Higher Education News: House committee looks at laws on hazing, sexual assault/harassment and recruiting incentives for police

The House Committee on Higher Education (Photo: Eddie Gaspar/Texas Tribune)

The House Higher Education Committee met Tuesday to monitor the implementation of bills passed last legislative session that address hazing, sexual harassment/assault, and incentives to help recruit new police officers.

Senate Bill 38 by Senators Judith Zaffirini and Donna Campbell, which sought to deter hazing by student groups at higher education institutions, was one of the main bills discussed. SB 38 expands the legal definition of hazing to include coerced consumption of drugs and alcohol and also increases transparency in how universities reported hazing incidents to the general public. Anti-hazing advocates testified at the meeting, arguing that the bill does not go far enough to protect students’ safety. The Texas Tribune has more on the issue.

The committee also discussed the implementation of Senate Bill 212, which requires employees at higher education institutions to report sexual harassment, sexual assault, dating violence, or stalking committed by or against any student or employee of the institution.

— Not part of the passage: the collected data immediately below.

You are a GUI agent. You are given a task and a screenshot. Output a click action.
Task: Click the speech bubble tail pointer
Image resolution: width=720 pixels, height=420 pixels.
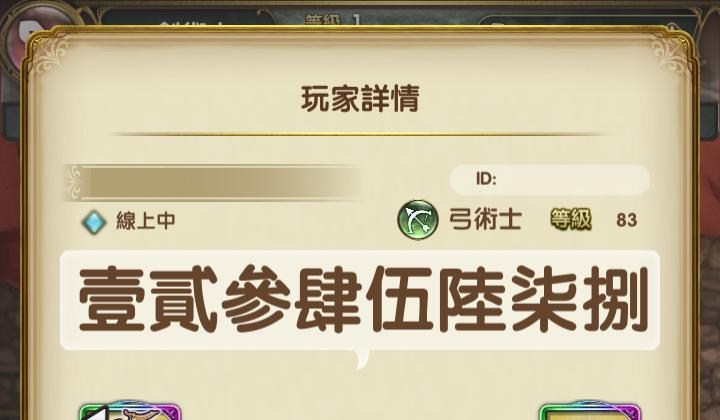click(x=362, y=359)
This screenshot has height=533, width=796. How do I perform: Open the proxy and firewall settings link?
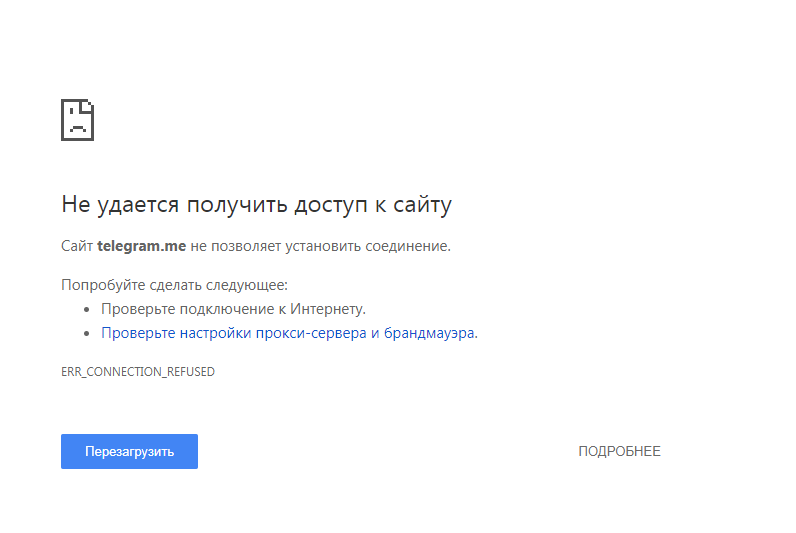tap(289, 333)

Proponents of the bill said it adds much-needed requirements to ensure incidents are addressed, while critics of worried that SB 212’s mandatory reporting requirements could prevent students who do not want to pursue an investigation from discussing their situation with school employees that they trust.

Finally, the committee discussed and heard testimony regarding Senate Bill 16, which incentivizes new peace officers to join departments by offering them student loan assistance.